The essential features of this care are as follows:

1. Proper feeding. 2. Fresh air. 3. Regularity in his daily routine. 4. Cleanliness of food, clothing and surroundings. 5. Maintenance of an equable body temperature. 6. Conservation of his forces.

These requirements seem so rational that one might expect them to be met as a matter of course; but the annual sickness and death rate among babies are a constant reminder that they are not.

The nurse should begin by arranging a daily schedule for the baby’s feedings, fresh air, bath, sleep and exercise, and follow it with unfailing regularity. The hours for the nursings, which vary with different doctors, will constitute the greater part of the daily schedule, and for a baby on four hour feedings, for example, some such program as the following may be arranged:

6a.m.Feeding.
8a.m.Orange juice (when ordered).
9a.m.Bath.
10a.m.Feeding.
10.30 to 2p.m.Out of doors.
2p.m.Feeding.
2.30 to 4p.m.Out of doors.
4p.m.Orange juice (when ordered).
4 to 5.30p.m.In-door airing and exercise (when ordered).
5.30p.m.Preparation for the night.
6p.m.Feeding.
10p.m.Feeding.
2a.m.Feeding (when ordered).

The importance of punctuality in the daily routine cannot be stressed too often and it is one aspect of the baby’s care for which the nurse is absolutely responsible. No matter how well the baby is nursed, in other respects, nor how skillfully the doctor directs his care, the baby cannot be expected to progress satisfactorily if his life is irregular.

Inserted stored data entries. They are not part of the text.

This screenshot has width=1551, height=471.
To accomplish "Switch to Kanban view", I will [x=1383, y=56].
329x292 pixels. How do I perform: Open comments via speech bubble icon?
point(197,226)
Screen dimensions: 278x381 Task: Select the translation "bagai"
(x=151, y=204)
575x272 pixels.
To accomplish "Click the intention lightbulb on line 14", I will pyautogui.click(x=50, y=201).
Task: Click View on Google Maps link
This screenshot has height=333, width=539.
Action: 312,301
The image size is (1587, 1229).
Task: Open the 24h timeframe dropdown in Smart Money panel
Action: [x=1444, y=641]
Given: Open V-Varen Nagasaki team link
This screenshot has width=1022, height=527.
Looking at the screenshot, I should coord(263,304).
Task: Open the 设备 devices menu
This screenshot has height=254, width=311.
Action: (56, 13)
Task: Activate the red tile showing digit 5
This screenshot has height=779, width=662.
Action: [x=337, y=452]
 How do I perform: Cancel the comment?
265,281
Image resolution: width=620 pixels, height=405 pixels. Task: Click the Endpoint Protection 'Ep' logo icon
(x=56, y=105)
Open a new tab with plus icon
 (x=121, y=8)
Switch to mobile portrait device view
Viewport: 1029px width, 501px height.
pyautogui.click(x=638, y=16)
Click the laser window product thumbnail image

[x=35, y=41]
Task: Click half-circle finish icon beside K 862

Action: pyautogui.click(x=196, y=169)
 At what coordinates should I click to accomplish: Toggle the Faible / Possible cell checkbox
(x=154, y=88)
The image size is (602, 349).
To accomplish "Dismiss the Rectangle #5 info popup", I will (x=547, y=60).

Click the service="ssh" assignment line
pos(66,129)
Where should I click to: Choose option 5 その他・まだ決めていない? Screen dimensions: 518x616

The Bath. The first office which the nurse usually performs for the new-born baby, and which she repeats daily, is to bathe and dress him. The bath may be given in a tub, under a spray or in the nurse’s lap, according to the wishes of different doctors, while sponge baths are sometimes given with soap and water and sometimes with oil.

The first bath, particularly, is likely to be an olive oil sponge, given immediately after birth, before the baby is taken from the mother’s bedside, and many doctors have the sterile cord dressing and abdominal binder applied at this time. This oil bath is given, not alone for the purpose of removing the vernix caseosa, but also, to lessen the radiation of body heat, which the baby can ill afford to lose. When such a practice is followed it only remains for the nurse to dress the baby and place him in his crib to sleep undisturbed for several hours.

Some doctors have the baby sponged every morning with albolene or olive oil, instead of with soap and water, until the cord separates, when tub bathing is adopted. When the daily bath is given with oil, the baby’s thighs and buttocks are wiped clean with an oil sponge each time that the diaper is changed. Other doctors have the baby’s first bath given in a tub, with soap and water, while still others who fear that the cord may be infected by immersing the baby, have him sponged with soap and water, after the vernix caseosa has been softened with oil.

Sponge bathing is commonly employed for all babies until the cord separates and for frail delicate babies or those suffering from skin trouble. The sponge bath may be given in the nurse’s lap or on a table covered with a pad, either method being satisfactory if the baby is kept warm and comfortable. But one inclines to the idea of having the baby bathed in the nurse’s lap for he seems happier there; more comfortable and less frightened and we cannot be sure that these factors are unimportant.